Athlete's nutrition; the balancing act

Organising your training around work or studies may not pose a problem, but are you finding the time for nutritional preparation and recovery to make the most of your training?

 

 

Background

Juggling the demands of work or study with intense training sessions is tough and can make life hectic. If you’re dragging yourself out of bed at the crack of dawn every morning to put in some extra miles before rushing off to work or studies, and then putting in that second session later in the day/evening, chances are that food is something you pay little attention to but grab whenever and wherever you can. 

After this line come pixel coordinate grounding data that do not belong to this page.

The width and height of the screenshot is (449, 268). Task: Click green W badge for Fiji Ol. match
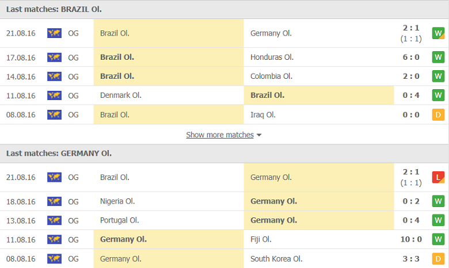click(x=438, y=239)
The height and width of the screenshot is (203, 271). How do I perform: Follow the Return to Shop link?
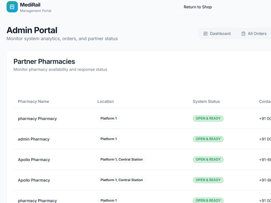(x=198, y=7)
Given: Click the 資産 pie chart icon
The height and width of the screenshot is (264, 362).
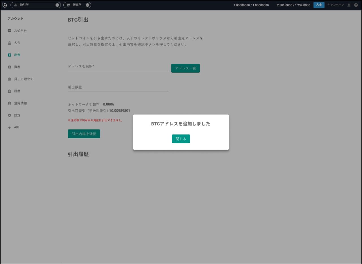Looking at the screenshot, I should point(9,67).

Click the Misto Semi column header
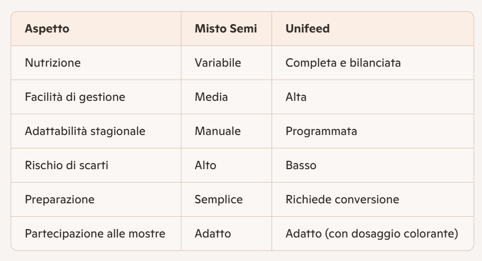[x=226, y=29]
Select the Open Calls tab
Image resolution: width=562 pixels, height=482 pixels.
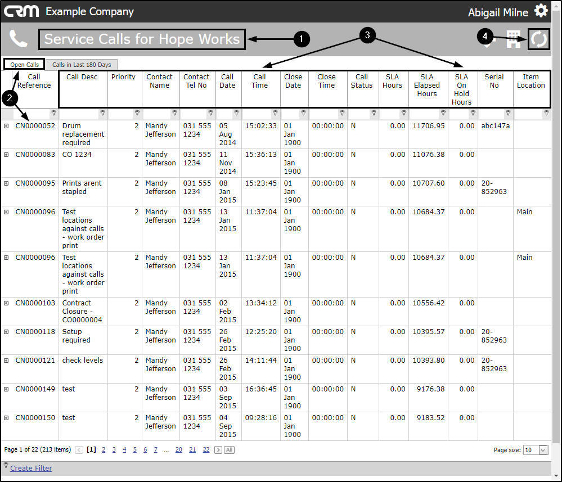pos(24,65)
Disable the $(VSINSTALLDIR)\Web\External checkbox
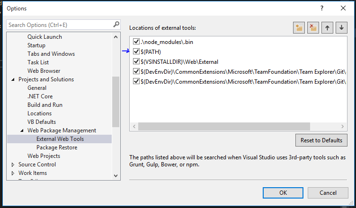Image resolution: width=356 pixels, height=208 pixels. click(x=136, y=61)
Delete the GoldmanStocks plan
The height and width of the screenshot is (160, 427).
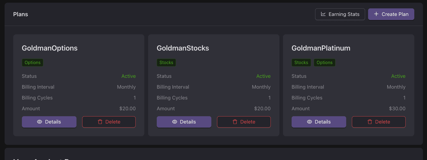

Next, the weekend arrives, with double training sessions and little time in-between. If you don’t have a adequate recovery strategy in place you will soon start to feel over-tired and under-recovered. Eating the right types of food at the right time can help you cope with the demands of a busy lifestyle and maximise the physiological benefit from the many precious hours spent training.   

 

Always Eat Breakfast

After an overnight fast, it’s important to top up your glycogen stores with a good carbohydrate-rich breakfast to fuel that early morning training session. Try to allow 45 – 60 minutes after eating before you begin training so that you don’t feel too uncomfortable during the session. 

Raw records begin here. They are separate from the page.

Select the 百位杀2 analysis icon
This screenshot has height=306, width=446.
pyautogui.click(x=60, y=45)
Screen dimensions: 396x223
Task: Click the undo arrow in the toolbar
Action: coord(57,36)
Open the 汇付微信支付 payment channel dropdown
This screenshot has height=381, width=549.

Suitable breakfast ideas include:

-      Porridge made with large rolled oats and low fat milk with banana and raisins or honey/golden syrup {8 tips to make the best porridge}

-      Muesli mixed with yoghurt and raspberries

-      Other cereals like Oatbix, Just Right and Special K or granola with milk and chopped dried apricots and dates

-      Wholegrain toast with low fat spread and jam or honey

-      Banana, strawberry and raspberry smoothie with juice and yogurt (adding oats to make this more substantial)

-      Wholegrain bagels with peanut butter and banana

-      Hot cross buns or raison bread with low fat spread

 

Cereal or toast are good quick options but if you choose a lower glycaemic index (slow release) carbohydrate, such as those listed above, there will sustain your energy levels over the length of the training session.

 

 

Nutritional Recovery Strategies

Recovery from training refers to the adaptations that occur in the body following physiological stress which then allows the body to become fitter, stronger and faster. When planning post-exercise nutritional recovery strategies, there are 3 key goals to be considered. One is the replenishment of carbohydrate stores (glycogen), the second is the repair and growth of muscle and the third is the replacement of fluid. All of these are important for athletes particularly when there is little time between training sessions. 

After that early morning session, it’s important to have a recovery drink or snack which you consume before you dash off to work or study. During weekend training, when there may be only a couple of hours between the 2 sessions, it’s crucial to take food and fluid to consume after the first session to ensure you also have a good performance during the second session.

 

Carbohydrate Stores

It’s important to replace carbohydrate stores as soon as possible after training to optimise recovery for the next session. 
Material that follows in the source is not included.